Stored data
========
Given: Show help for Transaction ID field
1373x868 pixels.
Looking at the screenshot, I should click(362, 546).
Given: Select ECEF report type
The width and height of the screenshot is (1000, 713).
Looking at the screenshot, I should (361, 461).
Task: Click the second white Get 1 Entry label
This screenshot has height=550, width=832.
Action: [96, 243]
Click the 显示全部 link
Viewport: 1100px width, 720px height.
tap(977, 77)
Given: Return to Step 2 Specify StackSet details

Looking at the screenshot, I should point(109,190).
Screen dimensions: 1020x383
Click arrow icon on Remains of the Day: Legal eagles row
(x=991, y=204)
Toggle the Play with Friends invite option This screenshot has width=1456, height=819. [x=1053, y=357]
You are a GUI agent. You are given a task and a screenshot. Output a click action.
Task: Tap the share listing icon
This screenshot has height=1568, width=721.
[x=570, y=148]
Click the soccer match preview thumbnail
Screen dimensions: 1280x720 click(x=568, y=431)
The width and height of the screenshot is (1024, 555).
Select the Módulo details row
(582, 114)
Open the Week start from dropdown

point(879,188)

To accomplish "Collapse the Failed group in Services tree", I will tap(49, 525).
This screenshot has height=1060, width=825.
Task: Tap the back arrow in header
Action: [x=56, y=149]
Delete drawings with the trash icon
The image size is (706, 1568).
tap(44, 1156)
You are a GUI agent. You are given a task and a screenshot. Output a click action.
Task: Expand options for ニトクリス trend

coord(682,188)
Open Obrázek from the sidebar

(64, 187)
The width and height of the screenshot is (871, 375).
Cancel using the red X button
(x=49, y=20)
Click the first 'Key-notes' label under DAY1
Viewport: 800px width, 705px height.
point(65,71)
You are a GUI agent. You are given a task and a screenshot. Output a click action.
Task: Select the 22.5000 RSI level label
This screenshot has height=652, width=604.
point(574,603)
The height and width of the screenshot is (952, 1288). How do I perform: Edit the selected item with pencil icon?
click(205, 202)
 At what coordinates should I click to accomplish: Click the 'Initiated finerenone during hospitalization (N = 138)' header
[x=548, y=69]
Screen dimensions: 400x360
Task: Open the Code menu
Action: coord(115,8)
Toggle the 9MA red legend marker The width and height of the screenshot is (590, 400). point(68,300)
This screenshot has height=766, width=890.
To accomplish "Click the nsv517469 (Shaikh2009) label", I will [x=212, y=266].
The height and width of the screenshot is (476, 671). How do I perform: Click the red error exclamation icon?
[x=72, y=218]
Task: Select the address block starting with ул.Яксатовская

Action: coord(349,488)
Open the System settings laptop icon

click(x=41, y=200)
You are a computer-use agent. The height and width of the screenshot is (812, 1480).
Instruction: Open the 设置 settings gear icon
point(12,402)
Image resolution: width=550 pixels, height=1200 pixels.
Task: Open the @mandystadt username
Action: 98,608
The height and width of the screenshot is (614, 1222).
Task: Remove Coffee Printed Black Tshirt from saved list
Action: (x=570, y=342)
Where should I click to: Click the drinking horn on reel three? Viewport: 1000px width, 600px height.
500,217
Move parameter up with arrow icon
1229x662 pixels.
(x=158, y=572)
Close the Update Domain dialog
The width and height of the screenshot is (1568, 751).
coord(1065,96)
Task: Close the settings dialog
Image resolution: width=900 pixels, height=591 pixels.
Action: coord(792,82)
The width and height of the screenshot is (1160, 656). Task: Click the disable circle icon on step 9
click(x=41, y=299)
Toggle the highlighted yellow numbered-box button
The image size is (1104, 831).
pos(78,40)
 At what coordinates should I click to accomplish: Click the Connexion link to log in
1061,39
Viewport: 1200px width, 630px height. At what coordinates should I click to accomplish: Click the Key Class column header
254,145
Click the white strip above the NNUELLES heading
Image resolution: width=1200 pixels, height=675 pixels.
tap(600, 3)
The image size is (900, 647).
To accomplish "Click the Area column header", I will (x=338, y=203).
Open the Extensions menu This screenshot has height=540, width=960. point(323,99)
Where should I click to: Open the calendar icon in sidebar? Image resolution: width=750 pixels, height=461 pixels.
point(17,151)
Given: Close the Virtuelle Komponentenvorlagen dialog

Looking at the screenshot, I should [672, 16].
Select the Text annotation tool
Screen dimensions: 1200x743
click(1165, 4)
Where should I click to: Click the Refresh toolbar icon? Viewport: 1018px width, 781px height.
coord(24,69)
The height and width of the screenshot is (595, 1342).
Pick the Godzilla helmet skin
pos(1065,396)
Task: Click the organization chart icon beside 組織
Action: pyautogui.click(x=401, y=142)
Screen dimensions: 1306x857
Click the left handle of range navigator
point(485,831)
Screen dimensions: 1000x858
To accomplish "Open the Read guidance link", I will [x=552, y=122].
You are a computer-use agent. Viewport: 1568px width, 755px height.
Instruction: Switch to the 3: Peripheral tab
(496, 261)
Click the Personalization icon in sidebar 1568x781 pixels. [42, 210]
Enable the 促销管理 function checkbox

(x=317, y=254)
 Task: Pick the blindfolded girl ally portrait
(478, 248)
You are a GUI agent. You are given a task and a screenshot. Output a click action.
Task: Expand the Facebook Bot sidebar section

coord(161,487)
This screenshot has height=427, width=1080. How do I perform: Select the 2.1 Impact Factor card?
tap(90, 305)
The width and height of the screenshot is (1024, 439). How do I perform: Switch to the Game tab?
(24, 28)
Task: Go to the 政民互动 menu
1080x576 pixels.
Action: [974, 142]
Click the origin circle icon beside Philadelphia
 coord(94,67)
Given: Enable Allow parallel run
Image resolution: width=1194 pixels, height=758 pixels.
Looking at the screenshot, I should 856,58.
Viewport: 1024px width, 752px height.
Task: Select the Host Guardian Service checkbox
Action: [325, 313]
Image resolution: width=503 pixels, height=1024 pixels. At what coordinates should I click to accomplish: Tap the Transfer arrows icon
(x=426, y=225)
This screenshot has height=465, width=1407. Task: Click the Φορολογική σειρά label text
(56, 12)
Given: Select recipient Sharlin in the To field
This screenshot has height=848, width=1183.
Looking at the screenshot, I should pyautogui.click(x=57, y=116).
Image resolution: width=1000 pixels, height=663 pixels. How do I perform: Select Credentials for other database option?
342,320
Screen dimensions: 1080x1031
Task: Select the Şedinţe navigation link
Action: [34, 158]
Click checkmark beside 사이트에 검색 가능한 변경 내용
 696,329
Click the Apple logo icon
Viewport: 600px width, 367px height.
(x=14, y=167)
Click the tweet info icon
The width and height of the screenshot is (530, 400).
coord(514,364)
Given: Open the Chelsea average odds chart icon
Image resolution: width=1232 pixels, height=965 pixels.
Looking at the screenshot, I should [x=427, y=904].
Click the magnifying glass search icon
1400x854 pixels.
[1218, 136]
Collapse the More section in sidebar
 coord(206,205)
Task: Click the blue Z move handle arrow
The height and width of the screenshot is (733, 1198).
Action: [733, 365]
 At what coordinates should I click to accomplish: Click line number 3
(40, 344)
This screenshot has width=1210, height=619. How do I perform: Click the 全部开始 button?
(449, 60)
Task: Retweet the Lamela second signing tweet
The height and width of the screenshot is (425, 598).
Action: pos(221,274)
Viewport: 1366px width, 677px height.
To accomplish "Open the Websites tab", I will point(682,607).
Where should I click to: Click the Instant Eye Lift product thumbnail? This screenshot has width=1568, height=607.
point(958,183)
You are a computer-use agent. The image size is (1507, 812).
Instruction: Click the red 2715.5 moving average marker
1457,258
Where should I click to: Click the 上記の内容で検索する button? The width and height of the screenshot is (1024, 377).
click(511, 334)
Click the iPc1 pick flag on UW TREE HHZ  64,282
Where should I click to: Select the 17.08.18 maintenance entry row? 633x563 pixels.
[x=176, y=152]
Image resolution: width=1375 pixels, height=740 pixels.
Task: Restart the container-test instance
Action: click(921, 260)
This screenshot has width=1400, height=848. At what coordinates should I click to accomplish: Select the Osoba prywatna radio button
========
## WHAT NEEDS TO BE DONE
Indicate how many lines in the records above contain the word "second", giving only the number.

## RESPONSE AREA
2